Coming to terms with her feelings sends Elizabeth on a journey that starts with her becoming one with Fred as he walks her through her most repressed fears. The break from reality takes her to an eerie replica of her mother’s home, where she’s faced with a sinister version of her husband, whose advances she successfully rejects. Elizabeth’s journey ends with her mother’s profile standing guard at the door of her childhood bedroom. With Fred’s help, she vanquishes her mother by releasing her fear.

Elizabeth enters the room, finds her five-year-old self taped to the bed, and frees her, but soon discovers she must return home without Fred. His imaginary form was no longer needed because she now knew that Fred had merely been a piece of her all along.

When Elizabeth returns to reality, she breaks up with Charles by dumping the dinner she had been preparing over his head and wipes a booger on his cheek.
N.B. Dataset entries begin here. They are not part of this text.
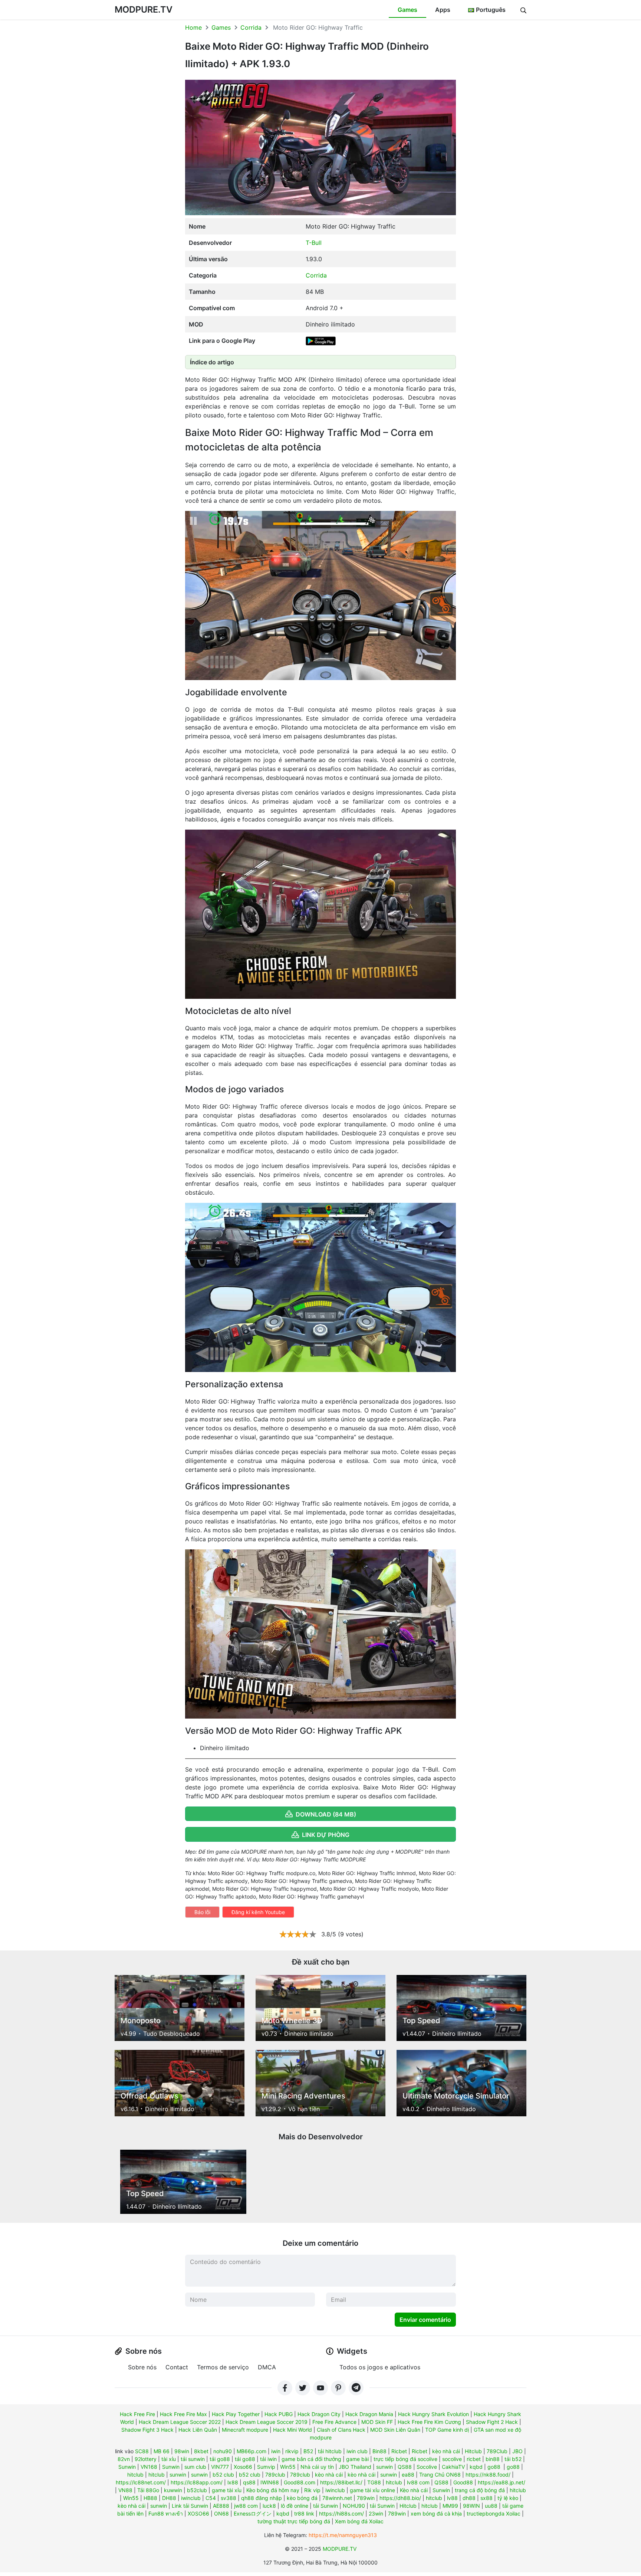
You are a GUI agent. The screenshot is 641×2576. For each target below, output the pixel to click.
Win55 (288, 2467)
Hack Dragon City (319, 2414)
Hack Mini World (292, 2429)
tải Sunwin (325, 2506)
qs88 (249, 2482)
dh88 (469, 2498)
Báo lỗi (202, 1912)
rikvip (292, 2451)
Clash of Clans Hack (341, 2429)
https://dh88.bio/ (400, 2498)
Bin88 (379, 2451)
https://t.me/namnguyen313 (343, 2535)
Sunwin (127, 2467)
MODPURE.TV (143, 9)
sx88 (486, 2498)
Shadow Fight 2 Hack (492, 2422)
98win (181, 2451)
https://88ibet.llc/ (341, 2482)
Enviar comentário (425, 2319)
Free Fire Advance (334, 2422)
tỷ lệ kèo (507, 2498)
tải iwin (268, 2459)
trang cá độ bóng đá (480, 2490)
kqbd (476, 2467)
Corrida (251, 27)
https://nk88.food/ (488, 2474)
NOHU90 (354, 2506)
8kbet (201, 2451)
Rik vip (312, 2490)
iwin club (357, 2451)
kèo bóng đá (302, 2498)
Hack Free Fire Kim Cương (429, 2422)
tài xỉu (168, 2459)
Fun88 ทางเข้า (165, 2513)
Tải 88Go (148, 2490)
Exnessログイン (253, 2513)
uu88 (491, 2506)
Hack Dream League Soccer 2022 (180, 2422)
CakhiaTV (453, 2467)
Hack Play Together (236, 2414)
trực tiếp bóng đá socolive (405, 2459)
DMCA (267, 2367)
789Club (497, 2451)
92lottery (146, 2459)
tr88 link (304, 2513)
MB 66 (162, 2451)
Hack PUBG (278, 2414)
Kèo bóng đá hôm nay (272, 2490)
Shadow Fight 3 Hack (147, 2429)
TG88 (374, 2482)
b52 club (223, 2474)
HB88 (150, 2498)
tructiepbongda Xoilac (493, 2513)
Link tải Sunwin (190, 2506)
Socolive (427, 2467)
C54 (211, 2498)
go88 (493, 2467)
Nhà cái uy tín (317, 2467)
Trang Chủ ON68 (440, 2474)
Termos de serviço (223, 2367)
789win (366, 2498)
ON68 (221, 2513)
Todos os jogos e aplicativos (379, 2367)
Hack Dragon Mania (369, 2414)
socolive (452, 2459)
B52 (308, 2451)
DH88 (169, 2498)
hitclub (135, 2474)
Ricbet (399, 2451)
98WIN (471, 2506)
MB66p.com (251, 2451)
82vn (124, 2459)
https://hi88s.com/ (341, 2513)
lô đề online (294, 2506)
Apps (442, 9)
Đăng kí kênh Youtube (258, 1912)
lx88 (232, 2482)
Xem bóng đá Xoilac (359, 2521)
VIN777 (220, 2467)
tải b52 (513, 2459)
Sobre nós (142, 2367)
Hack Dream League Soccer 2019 (267, 2422)
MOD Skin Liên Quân (395, 2429)
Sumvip (266, 2467)
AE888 (221, 2506)
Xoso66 (243, 2467)
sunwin (384, 2467)
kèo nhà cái (446, 2451)
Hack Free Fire (137, 2414)
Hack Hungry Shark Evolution (433, 2414)
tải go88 (220, 2459)
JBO (517, 2451)
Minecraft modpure (245, 2429)
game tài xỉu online (372, 2490)
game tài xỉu (226, 2490)
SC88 (142, 2451)
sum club (195, 2467)
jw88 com (246, 2506)
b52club (197, 2490)
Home (193, 27)
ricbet (474, 2459)
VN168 (149, 2467)
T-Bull (314, 242)
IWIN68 (269, 2482)
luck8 (269, 2506)
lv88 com (418, 2482)
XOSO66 (198, 2513)
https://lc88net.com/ (141, 2482)
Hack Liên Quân (197, 2429)
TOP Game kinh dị (447, 2429)
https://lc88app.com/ (197, 2482)
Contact (176, 2367)
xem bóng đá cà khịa (436, 2513)
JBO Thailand (355, 2467)
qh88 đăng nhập (261, 2498)
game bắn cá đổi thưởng (311, 2459)
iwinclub (335, 2490)
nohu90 (222, 2451)
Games (407, 9)
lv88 (452, 2498)
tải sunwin (193, 2459)
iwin (275, 2451)
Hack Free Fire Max (183, 2414)
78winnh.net (337, 2498)
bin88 (493, 2459)
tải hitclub (330, 2451)
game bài (357, 2459)
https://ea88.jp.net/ (501, 2482)
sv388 (228, 2498)
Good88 (463, 2482)
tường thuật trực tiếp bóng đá (293, 2521)
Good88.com (299, 2482)
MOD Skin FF (377, 2422)
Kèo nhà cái (414, 2490)
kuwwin (173, 2490)
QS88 (405, 2467)
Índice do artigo (212, 362)
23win (376, 2513)
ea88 (408, 2474)
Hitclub (473, 2451)
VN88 (125, 2490)
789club (275, 2474)
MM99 (450, 2506)
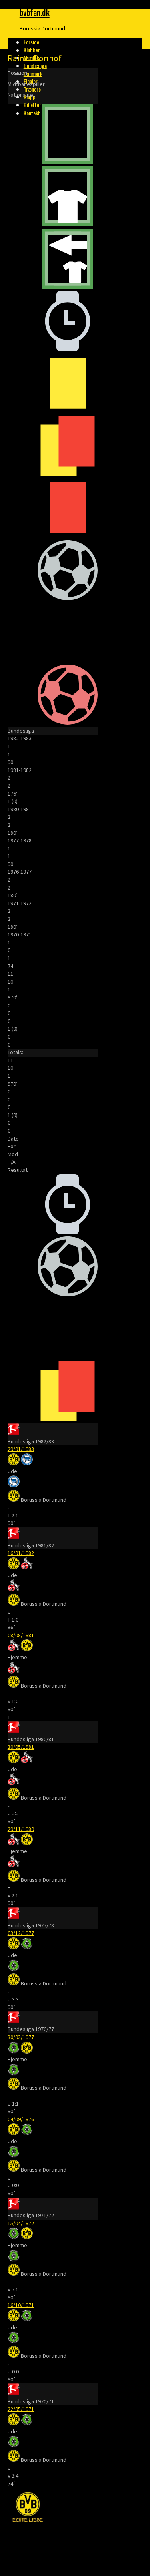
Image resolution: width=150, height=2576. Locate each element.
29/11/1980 (21, 1829)
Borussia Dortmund (42, 28)
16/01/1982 (21, 1553)
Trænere (32, 89)
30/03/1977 (21, 2037)
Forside (31, 42)
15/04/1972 (21, 2223)
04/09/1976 (21, 2119)
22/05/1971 (21, 2409)
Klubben (32, 50)
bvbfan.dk (35, 12)
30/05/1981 (21, 1746)
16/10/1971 (21, 2305)
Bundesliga (35, 65)
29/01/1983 (21, 1449)
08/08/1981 (21, 1635)
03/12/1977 (21, 1933)
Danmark (33, 73)
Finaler (31, 81)
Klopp (30, 96)
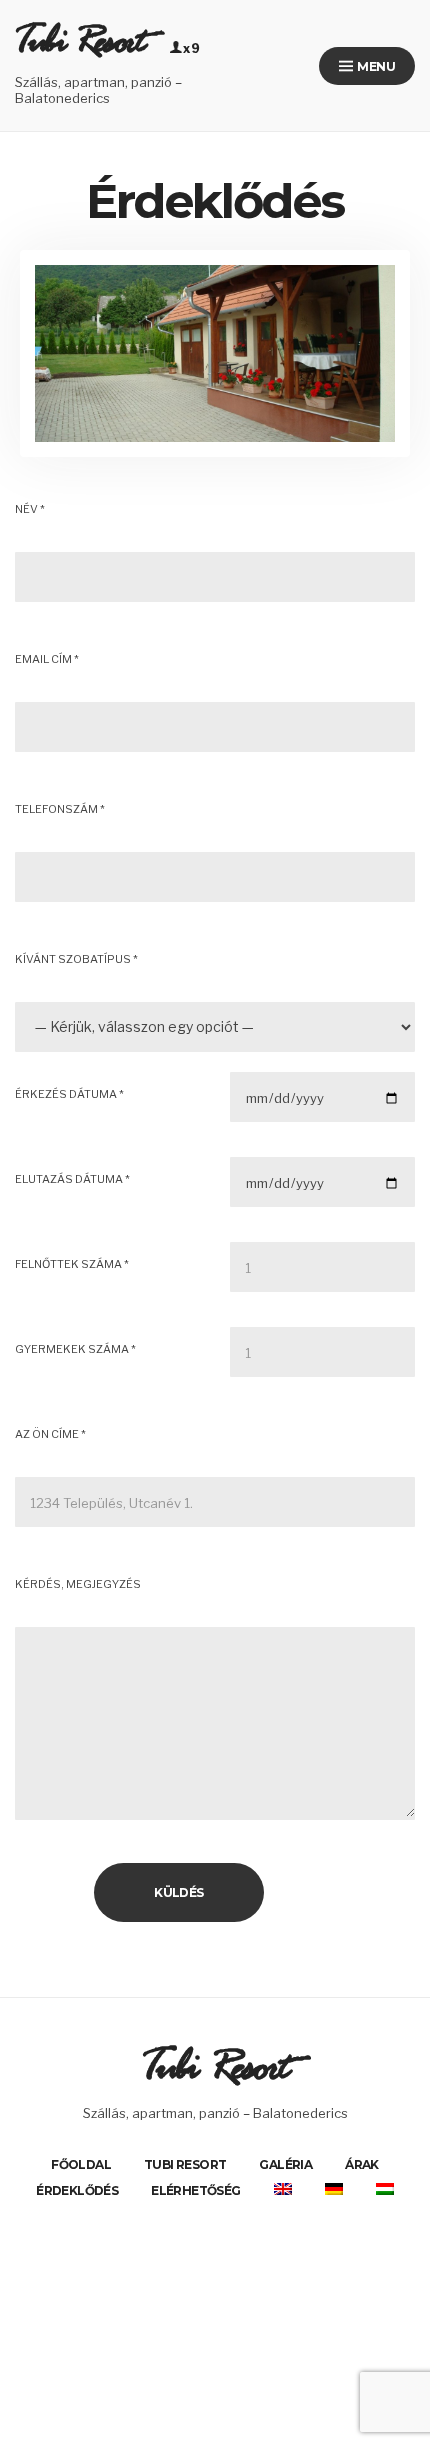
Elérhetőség (195, 2190)
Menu (375, 66)
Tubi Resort (80, 50)
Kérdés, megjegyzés (78, 1584)
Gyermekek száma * (75, 1349)
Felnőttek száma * (72, 1264)
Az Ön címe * (50, 1434)
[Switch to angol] (283, 2189)
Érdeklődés (77, 2190)
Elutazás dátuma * (72, 1179)
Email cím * (47, 659)
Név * (30, 509)
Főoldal (81, 2164)
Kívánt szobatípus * (76, 959)
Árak (362, 2164)
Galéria (285, 2164)
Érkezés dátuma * (69, 1094)
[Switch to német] (334, 2189)
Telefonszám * (60, 809)
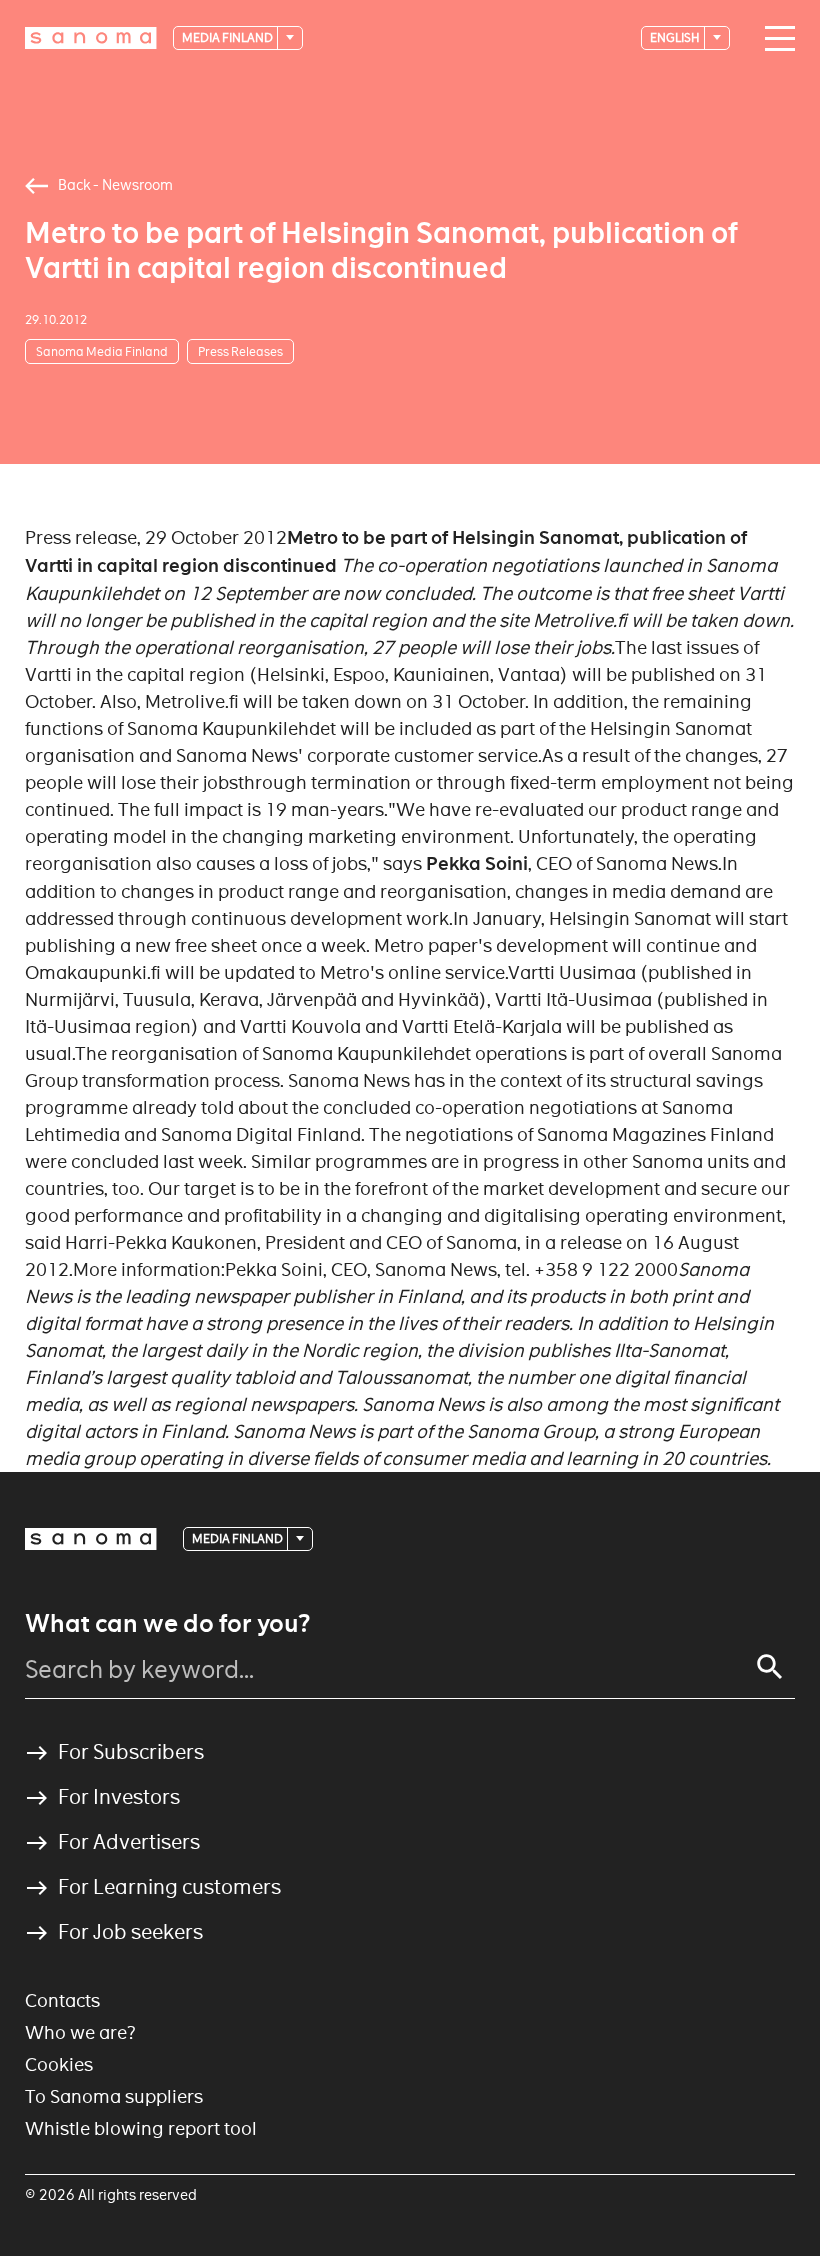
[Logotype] (91, 1539)
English (676, 37)
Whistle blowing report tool (141, 2128)
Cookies (59, 2064)
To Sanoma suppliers (114, 2096)
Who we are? (80, 2032)
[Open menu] (775, 39)
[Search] (770, 1667)
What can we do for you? (167, 1624)
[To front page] (91, 38)
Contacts (62, 2000)
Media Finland (228, 37)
She then stops by her mother’s home to make a final attempt at discussing her childhood trauma but is met with the same verbal abuse that was used to tear her down as a child. She immediately makes the decision to protect her peace by walking away from the last toxic person in her life.

Lastly, if Elizabeth was her own imaginary friend all along, how do we explain the child at the end of the film who has her own Fred? Simple. Fred is merely a physical manifestation brought on by the need to protect oneself from something. Whether it’s a motherless child who’s consistently left with nannies who fail to fill the void of a missing parent or a woman who finds herself taking her loneliness out on her own daughter, everyone is capable of creating their own Fred; it’s called an alter ego. 

Looking back at Drop Dead Fred has proven just how beautifully complex the film truly is. Much like life, there are connections just waiting to be made in order to fully understand who we are and bring us to a place of healing. What may have been disregarded or harshly rated once before can now fully shine in the realization that our trauma and mental health is deserving of respect and a safe space to work through it with grace.